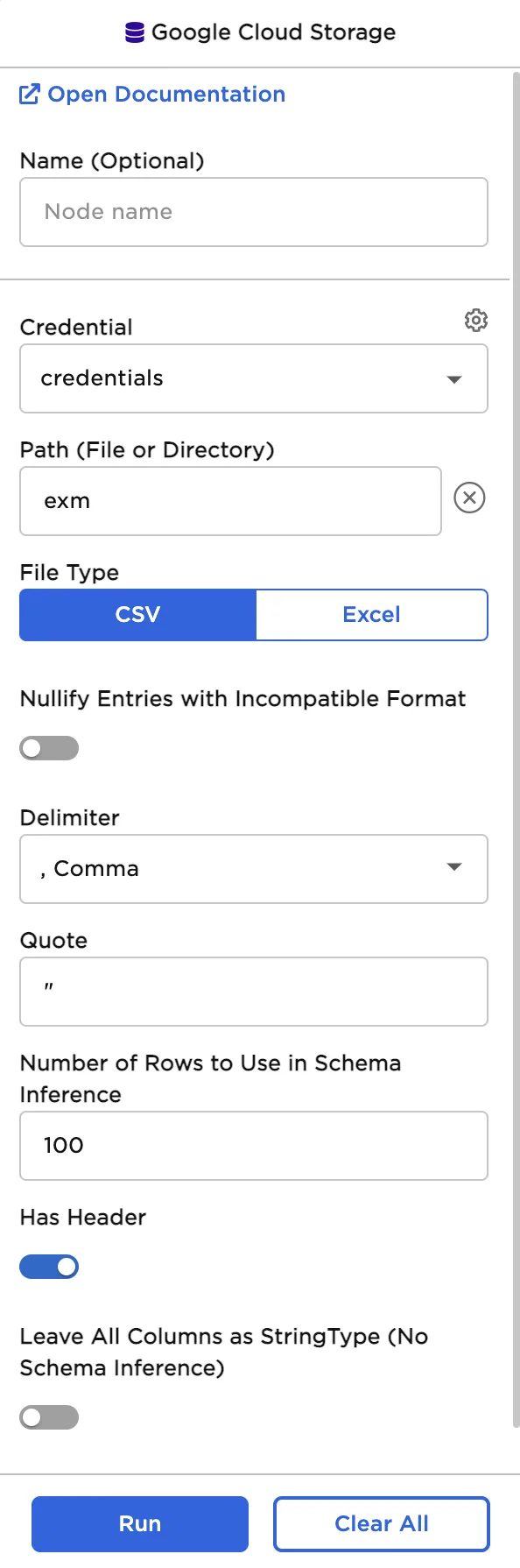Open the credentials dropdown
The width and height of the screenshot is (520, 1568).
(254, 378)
--*--
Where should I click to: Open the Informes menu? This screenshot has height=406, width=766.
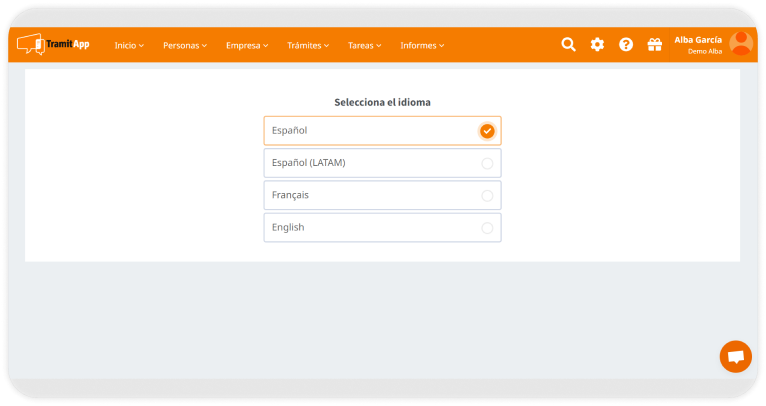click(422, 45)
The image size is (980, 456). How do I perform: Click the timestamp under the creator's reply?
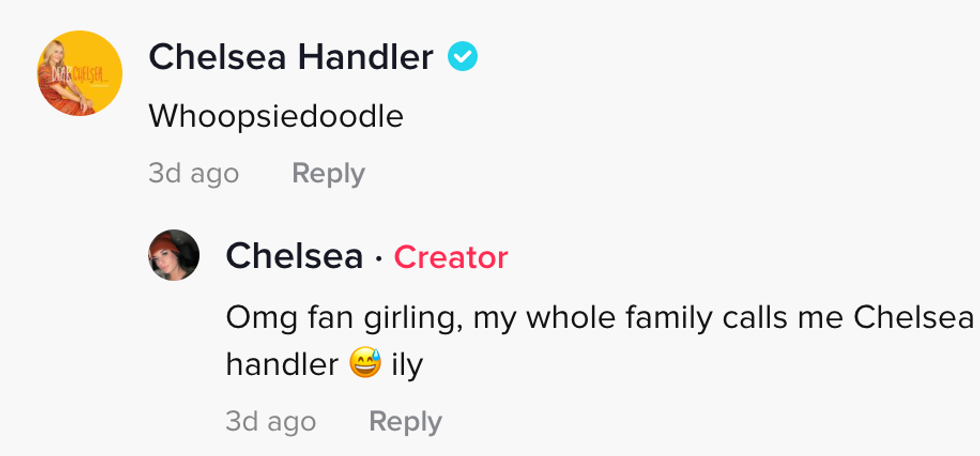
--*--
AIM OF THE EXERCISE:
Reproduce, word for word, only the lines in the records above from the line with "Where should I" through the line with "The image size", including both ends; omit the pictures.

OUTPUT OF THE EXERCISE:
Where should I click to: Open the Informes menu? This screenshot has height=406, width=766.
click(422, 45)
The image size is (980, 456). How do I perform: Click the timestamp under the creator's reply?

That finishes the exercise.